An alarming study on critical care in the United Kingdom has revealed that the death rate for coronavirus patients admitted to intensive care stands at 51 per cent.
The worrying report released by Intensive Care National Audit and Research Centre (ICNARC) used a sample of 3,883 patients with coronavirus.
It shows that out of 1,689 patients, whose care outcome was known, 871 (51.6%) died and 818 were discharged.
A total of 2194 patients were last reported as still receiving critical care.
It also found that men were more likely to die compared to women and the most at risk age group was 70-79.
More than half of the patients in critical care had to be mechanically ventilated in the first 24 hours.
(Image: Getty Images)
The largest number of Covid-19 patients remains in London, with 1,428 being managed by three London Operational Delivery Networks – the system of co-ordinating patient care across the city.

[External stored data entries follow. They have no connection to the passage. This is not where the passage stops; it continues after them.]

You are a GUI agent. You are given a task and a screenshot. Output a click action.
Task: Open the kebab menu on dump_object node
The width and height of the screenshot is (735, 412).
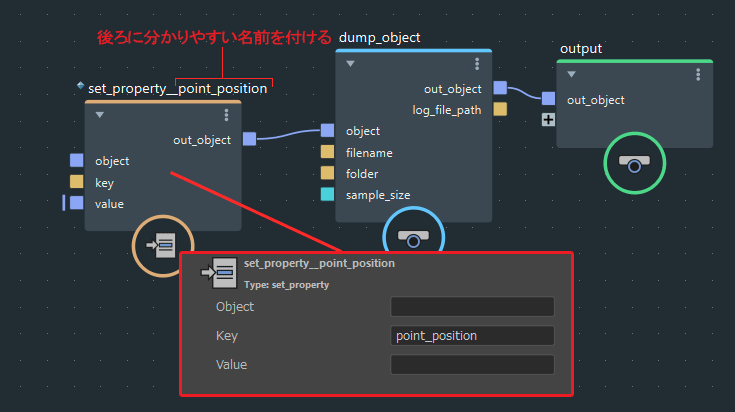[477, 64]
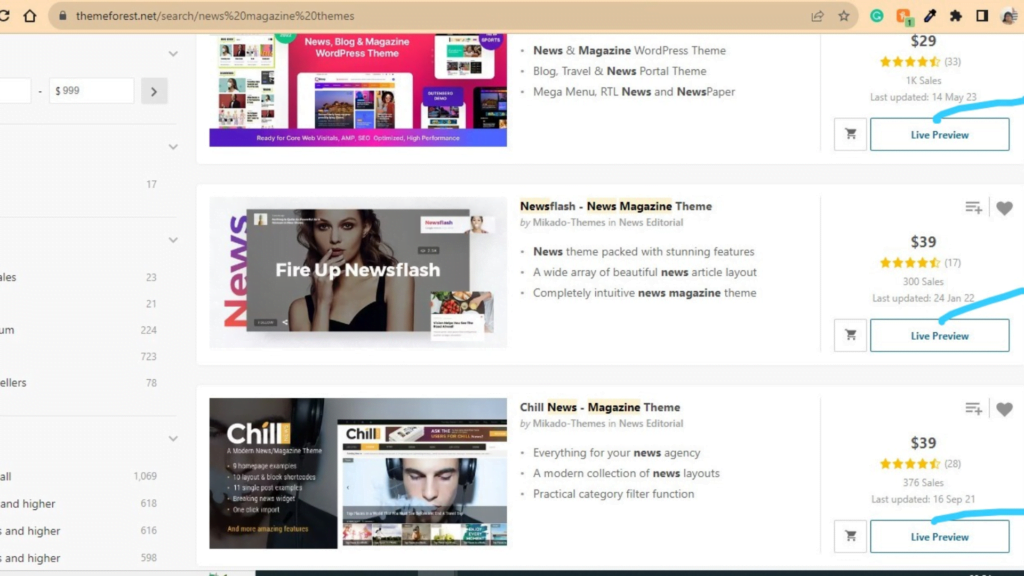Collapse the sales filter section chevron

point(172,240)
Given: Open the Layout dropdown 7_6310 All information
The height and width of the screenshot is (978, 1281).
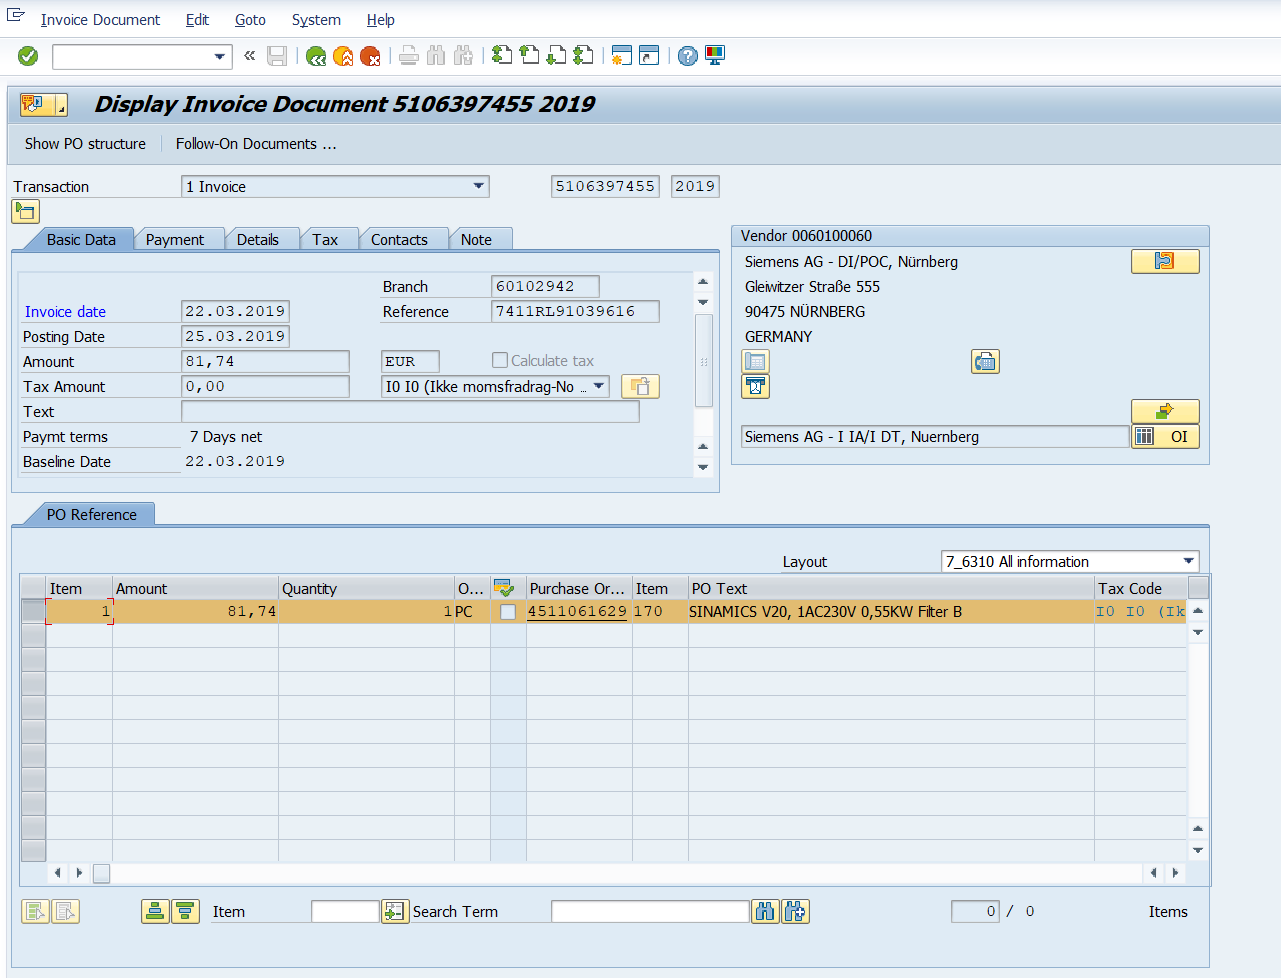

The grim findings comes as the UK saw its deadliest day in the outbreak so far yesterday, with an increase of 980 recorded in 24 hours.

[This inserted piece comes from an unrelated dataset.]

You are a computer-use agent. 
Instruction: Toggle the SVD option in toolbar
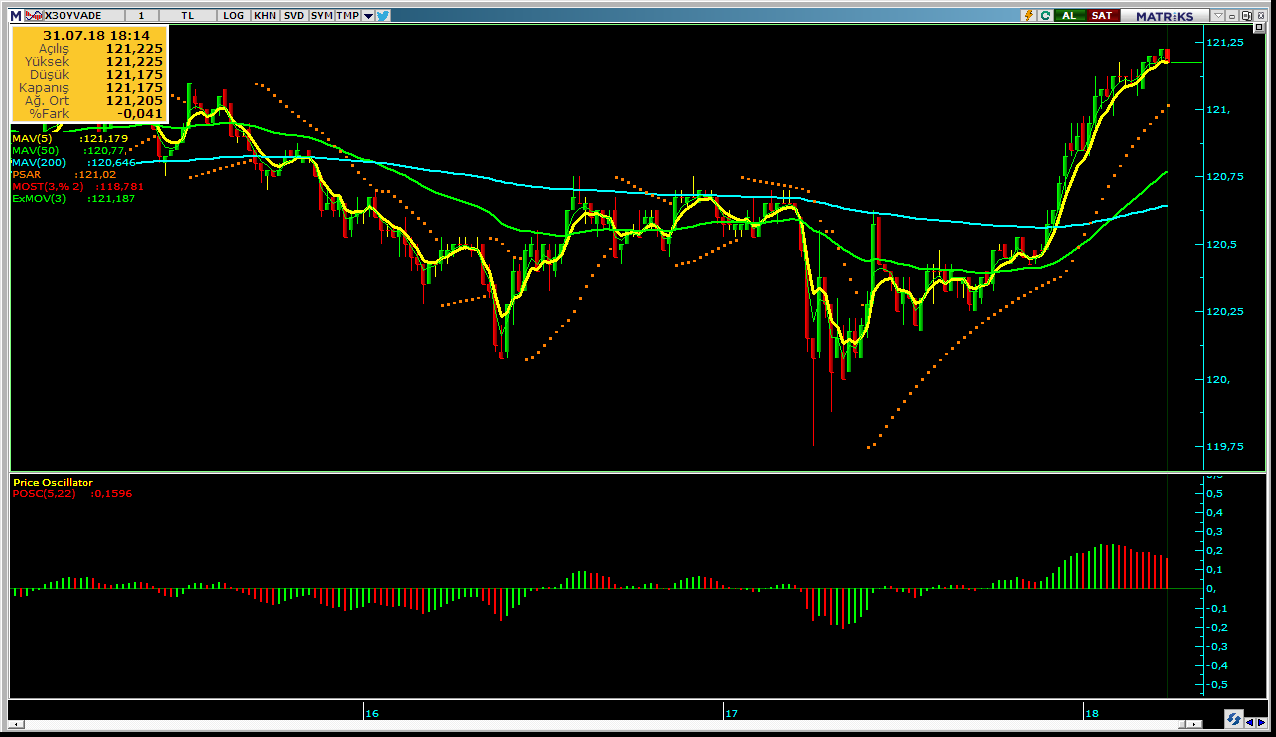[294, 16]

Today the UK recorded an increase of 918-recorded deaths, bringing the total deaths to 9,875.
The study recorded coronavirus figures in 284 NHS critical care units in England, Wales and Northern Ireland as of 4pm on April 9.
It states: “According to the study, the data shows that: “Of the 3,883 patients, 871 patients have died, 818 patients have been discharged alive from critical care and 2,194 patients were last reported as still receiving critical care.”

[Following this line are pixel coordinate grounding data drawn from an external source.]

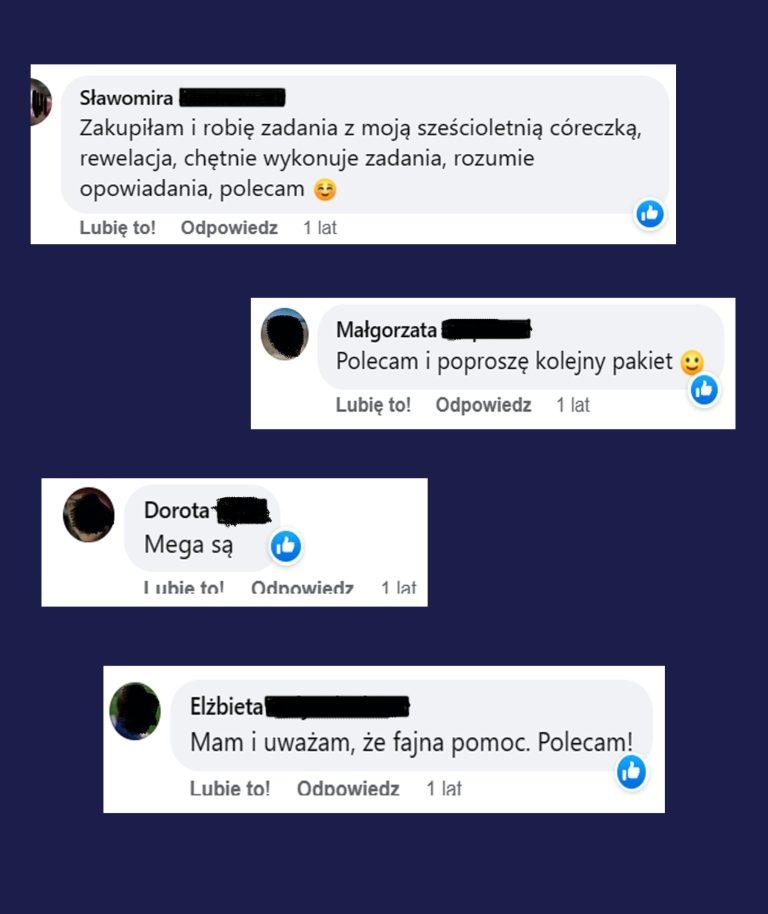Open Elżbieta's profile avatar
768x914 pixels.
tap(135, 711)
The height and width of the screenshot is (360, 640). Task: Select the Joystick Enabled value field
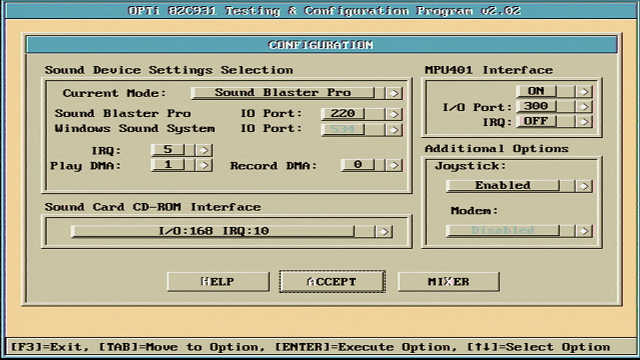[x=503, y=185]
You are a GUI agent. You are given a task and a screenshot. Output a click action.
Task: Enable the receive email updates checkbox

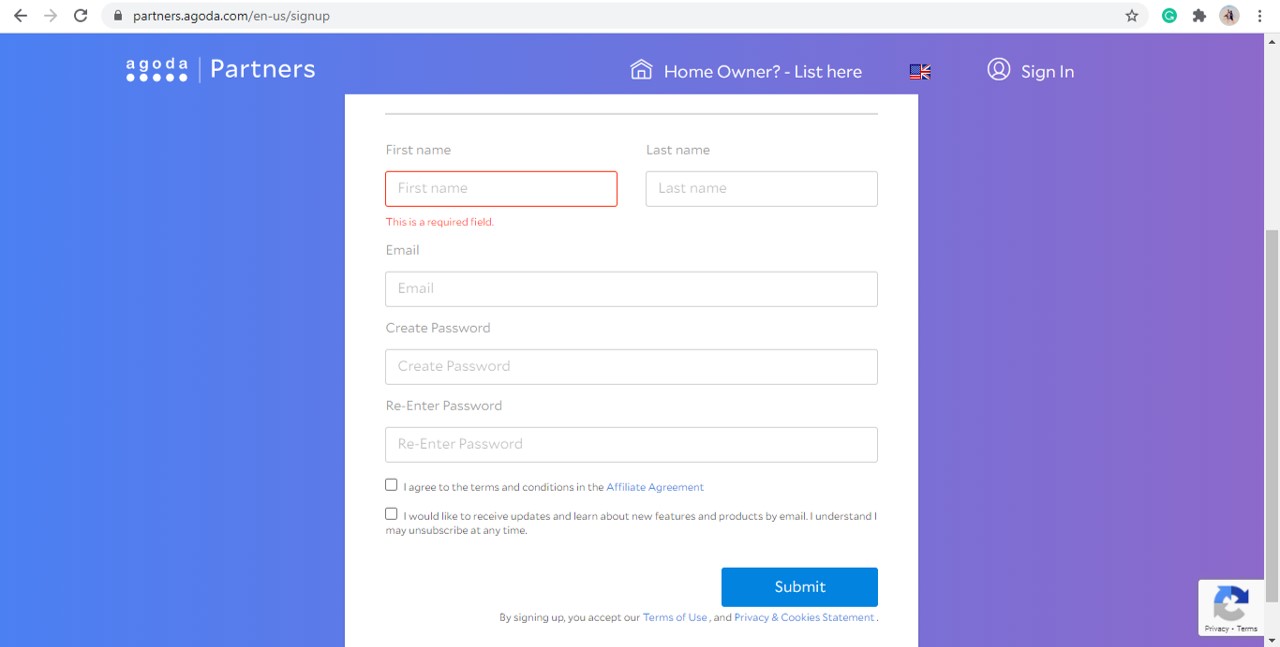[391, 514]
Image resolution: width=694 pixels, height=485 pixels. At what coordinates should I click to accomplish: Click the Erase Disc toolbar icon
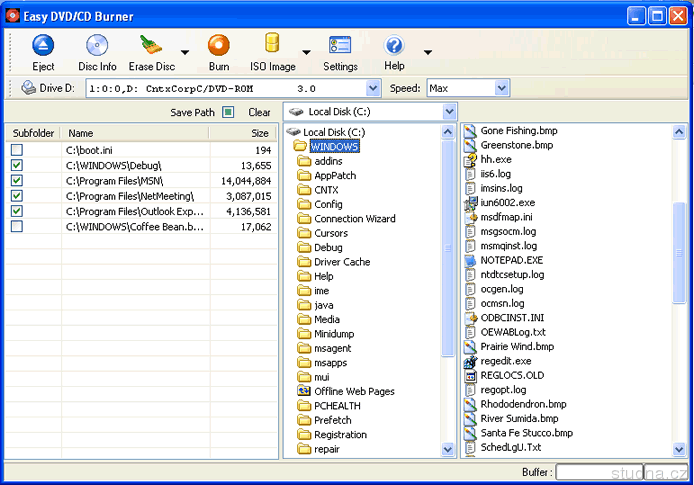[x=151, y=46]
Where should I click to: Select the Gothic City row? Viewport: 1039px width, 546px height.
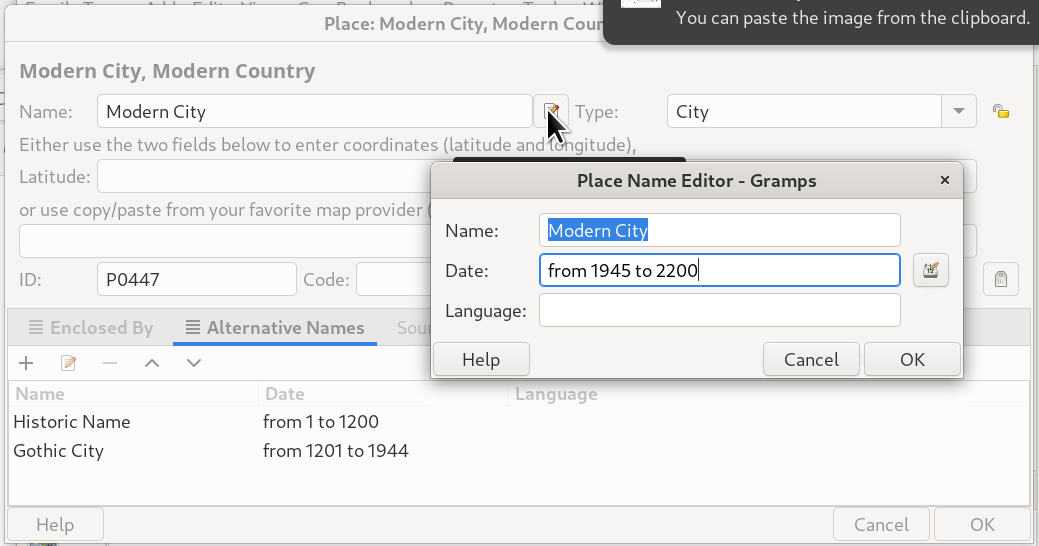coord(59,451)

Of the 871 patients to die, 53.6 per cent were male, and 46.3 per cent were female.
The largest number of deaths were among those aged 70-79 at 298, followed by the 60-69 group, with 273 reported.
A total of 78 patients died over 80, 149 patients were between 50-59, 46 were between 40-49 and 31 patients died between 16-39.
The average mean age of those taken to intensive care was 59.8 years.